— begin TEXT TO READ —

Onboarding Steps

Bluesky continuously monitors your Snowflake environment, surfacing insight into workloads, performance, bottlenecks and more. Unlike simplistic visibility tools & dashboards or point solutions for query acceleration and warehouse optimization, Bluesky synthesizes signals from multiple layers (query, warehouse, storage, serverless) to deliver visibility into spend and performance, then provides actionable recommendations to remediate crucial performance-related activities.

Summary

Bluesky connects to Snowflake via the Snowflake Database which contains metadata like historical queries, usage metrics, organizations and accounts. Bluesky uses such metadata to analyze underlying workloads, provide granular reporting, and provide efficiency optimization suggestions to improve performance and ROI of Snowflake.

Bluesky requires read-only access to the Snowflake Database and thus, will not be able to mutate any data in it. Bluesky requires no access to the actual business data (e.g. tables, materialized view, schema) in your Snowflake instance. 

Built with Security in Mind

Bluesky pulls Snowflake metadata from your instance via an Airbyte process. Metadata is stored and analyzed in  Bluesky's multi-tenant Snowflake instance where each customer's data is logically separated. The Bluesky platform is fully SOC-2 compliant.

By default, Bluesky does not have read or write access to any of the customer's data that is stored in Snowflake. This access is tightly controlled during the onboarding process where customers create a new user for Bluesky with an extremely limited set of permissions.

Bluesky goes further than most tools when it comes to privacy. We have developed an opt-in feature that checks to make sure there is no identifiable data in the query text. All such data is scrubbed on the customer side never transmitted outside the account.

Bluesky does not process any of your data. It only has read-only access to your Snowflake warehouses. Bluesky data is also encrypted both in transit and at rest. The following instructions describe how to create a read-only user with the appropriate level of access. The steps needed to create this user must be completed by a user with the AccountAdmin role.

— end TEXT TO READ —
— begin PROVIDED MATERIAL —

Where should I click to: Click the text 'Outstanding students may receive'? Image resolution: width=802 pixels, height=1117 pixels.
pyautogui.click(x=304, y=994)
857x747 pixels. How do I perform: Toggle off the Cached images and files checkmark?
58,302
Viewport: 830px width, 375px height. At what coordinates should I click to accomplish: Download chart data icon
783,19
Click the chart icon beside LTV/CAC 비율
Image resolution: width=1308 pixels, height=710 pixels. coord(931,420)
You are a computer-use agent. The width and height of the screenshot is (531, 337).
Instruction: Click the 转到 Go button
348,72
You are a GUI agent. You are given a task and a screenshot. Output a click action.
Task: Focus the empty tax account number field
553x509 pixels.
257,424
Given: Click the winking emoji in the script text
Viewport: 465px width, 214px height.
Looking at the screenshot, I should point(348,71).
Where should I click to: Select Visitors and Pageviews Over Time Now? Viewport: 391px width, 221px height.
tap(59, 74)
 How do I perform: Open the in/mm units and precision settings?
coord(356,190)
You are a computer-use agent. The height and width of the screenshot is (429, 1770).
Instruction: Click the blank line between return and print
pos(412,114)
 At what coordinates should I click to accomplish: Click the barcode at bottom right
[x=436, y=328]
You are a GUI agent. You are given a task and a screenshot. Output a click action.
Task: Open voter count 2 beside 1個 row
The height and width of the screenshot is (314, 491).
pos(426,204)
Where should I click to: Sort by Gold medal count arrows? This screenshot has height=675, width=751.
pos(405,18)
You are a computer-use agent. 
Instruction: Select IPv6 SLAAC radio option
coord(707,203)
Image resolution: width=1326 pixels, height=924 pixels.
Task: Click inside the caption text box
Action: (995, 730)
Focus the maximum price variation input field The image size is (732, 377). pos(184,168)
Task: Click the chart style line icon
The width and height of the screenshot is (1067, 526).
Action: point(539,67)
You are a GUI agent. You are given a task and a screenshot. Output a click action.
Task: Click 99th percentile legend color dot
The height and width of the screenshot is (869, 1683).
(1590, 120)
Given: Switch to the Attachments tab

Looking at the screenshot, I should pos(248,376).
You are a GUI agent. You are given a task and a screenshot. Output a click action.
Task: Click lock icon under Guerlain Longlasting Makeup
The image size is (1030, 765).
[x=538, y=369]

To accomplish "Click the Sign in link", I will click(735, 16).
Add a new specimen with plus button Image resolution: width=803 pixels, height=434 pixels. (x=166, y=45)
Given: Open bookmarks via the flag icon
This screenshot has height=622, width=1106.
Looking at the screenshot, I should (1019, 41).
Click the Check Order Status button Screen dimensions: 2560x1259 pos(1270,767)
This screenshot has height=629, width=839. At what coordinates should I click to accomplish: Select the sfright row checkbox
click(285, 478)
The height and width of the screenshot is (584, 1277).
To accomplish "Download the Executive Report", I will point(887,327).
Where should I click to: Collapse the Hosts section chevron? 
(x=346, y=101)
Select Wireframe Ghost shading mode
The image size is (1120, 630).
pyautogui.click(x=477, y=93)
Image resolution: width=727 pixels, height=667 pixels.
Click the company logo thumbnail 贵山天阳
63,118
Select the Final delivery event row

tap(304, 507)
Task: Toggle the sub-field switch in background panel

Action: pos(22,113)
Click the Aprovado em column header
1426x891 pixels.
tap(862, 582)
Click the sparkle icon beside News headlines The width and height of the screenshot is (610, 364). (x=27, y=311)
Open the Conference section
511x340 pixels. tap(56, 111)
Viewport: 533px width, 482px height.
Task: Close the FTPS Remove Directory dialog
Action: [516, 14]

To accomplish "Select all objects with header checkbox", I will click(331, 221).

— end PROVIDED MATERIAL —

Write the next part of the Bluesky onboarding text for Snowflake, picking up after its final sentence.

### WRITTEN ANSWER
Set Up Instructions

In the following script, we will use the Snowflake admin role to create a user and a role for Bluesky with minimal privileges. The reason why we’re using the accountadmin role is because it’s the only role that can provide the Snowflake metadata which Bluesky reads to provide its analysis. The only thing that the Bluesky user will be able to do is read usage data. You will be able to track all the activity of the Bluesky user in the Snowflake UI and in the query history.

Your organization might have multiple accounts. Please make sure you run the script in the account you want to onboard to Bluesky AND the account that has the ORGADMIN role. They might be the same.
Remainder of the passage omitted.